Your assignment
Could you set down exactly the lines in the records below between the line holding "This screenshot has width=1024, height=486." and the line holding "Toggle Clip content", inclusive?

Entries taken from a collection
============================================================

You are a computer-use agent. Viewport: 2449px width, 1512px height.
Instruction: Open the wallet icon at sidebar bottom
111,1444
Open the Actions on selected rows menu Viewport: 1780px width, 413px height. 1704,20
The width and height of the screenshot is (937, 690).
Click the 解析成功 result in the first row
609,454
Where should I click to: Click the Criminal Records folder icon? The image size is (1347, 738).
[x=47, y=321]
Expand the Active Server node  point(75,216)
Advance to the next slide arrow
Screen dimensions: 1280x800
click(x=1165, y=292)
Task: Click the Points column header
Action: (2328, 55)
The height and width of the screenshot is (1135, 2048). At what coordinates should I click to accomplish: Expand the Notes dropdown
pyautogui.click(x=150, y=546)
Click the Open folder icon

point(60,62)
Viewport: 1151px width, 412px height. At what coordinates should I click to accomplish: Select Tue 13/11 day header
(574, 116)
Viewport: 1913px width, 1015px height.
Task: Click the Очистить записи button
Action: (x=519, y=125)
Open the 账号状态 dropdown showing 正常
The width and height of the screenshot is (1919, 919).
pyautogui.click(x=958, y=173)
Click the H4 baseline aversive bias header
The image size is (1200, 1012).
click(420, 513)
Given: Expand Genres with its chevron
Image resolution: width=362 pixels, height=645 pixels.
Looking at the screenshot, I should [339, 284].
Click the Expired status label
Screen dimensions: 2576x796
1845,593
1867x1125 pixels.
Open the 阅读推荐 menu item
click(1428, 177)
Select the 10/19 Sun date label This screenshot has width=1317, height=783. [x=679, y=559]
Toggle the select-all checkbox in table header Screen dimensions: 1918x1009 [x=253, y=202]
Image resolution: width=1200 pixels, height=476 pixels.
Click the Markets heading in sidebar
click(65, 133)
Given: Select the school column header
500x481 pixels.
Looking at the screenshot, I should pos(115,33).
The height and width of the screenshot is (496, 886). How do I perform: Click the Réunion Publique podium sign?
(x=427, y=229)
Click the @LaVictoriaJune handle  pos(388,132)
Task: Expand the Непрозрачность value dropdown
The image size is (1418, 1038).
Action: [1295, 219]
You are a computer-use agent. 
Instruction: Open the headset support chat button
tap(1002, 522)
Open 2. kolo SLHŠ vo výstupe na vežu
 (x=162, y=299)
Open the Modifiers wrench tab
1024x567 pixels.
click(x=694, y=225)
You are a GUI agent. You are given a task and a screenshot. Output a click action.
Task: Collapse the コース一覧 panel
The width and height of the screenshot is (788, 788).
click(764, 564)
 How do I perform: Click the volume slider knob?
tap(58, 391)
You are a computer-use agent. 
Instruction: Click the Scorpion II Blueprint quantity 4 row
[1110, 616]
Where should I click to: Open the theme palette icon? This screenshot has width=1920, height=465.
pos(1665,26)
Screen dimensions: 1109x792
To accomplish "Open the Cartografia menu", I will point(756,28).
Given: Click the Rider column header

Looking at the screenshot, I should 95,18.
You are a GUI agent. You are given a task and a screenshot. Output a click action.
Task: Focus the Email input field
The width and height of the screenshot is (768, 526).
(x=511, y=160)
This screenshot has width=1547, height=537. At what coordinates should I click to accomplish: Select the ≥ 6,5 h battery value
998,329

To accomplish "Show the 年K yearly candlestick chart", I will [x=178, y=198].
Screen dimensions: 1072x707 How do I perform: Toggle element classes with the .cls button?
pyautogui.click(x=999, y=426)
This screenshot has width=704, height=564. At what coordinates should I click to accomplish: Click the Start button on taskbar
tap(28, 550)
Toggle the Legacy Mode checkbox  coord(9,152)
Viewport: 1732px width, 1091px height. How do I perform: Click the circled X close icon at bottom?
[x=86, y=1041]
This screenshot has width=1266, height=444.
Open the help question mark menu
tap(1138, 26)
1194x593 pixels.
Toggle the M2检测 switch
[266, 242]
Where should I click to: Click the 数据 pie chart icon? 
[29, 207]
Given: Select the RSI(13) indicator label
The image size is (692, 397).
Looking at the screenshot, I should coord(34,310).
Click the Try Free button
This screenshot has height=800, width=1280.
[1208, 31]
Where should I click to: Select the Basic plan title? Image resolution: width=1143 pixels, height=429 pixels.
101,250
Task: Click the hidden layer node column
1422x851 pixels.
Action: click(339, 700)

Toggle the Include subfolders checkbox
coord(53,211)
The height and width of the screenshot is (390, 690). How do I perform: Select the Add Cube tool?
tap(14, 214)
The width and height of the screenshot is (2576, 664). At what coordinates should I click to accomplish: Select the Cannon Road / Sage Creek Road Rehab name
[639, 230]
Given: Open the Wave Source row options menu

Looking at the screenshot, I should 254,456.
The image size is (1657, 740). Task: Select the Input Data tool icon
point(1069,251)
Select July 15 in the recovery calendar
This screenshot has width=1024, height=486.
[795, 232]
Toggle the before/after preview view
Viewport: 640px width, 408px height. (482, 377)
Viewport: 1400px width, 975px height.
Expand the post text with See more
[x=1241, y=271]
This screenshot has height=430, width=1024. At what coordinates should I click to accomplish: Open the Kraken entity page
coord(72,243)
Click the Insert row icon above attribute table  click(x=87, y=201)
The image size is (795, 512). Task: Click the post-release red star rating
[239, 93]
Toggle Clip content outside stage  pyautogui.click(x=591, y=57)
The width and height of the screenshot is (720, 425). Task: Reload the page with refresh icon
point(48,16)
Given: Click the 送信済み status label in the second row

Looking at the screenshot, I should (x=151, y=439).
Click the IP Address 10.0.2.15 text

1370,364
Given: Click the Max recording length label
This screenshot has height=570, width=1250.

============================================================

Completed task
This screenshot has width=1024, height=486.
[795, 232]
Toggle the before/after preview view
Viewport: 640px width, 408px height. (482, 377)
Viewport: 1400px width, 975px height.
Expand the post text with See more
[x=1241, y=271]
This screenshot has height=430, width=1024. At what coordinates should I click to accomplish: Open the Kraken entity page
coord(72,243)
Click the Insert row icon above attribute table  click(x=87, y=201)
The image size is (795, 512). Task: Click the post-release red star rating
[239, 93]
Toggle Clip content outside stage  pyautogui.click(x=591, y=57)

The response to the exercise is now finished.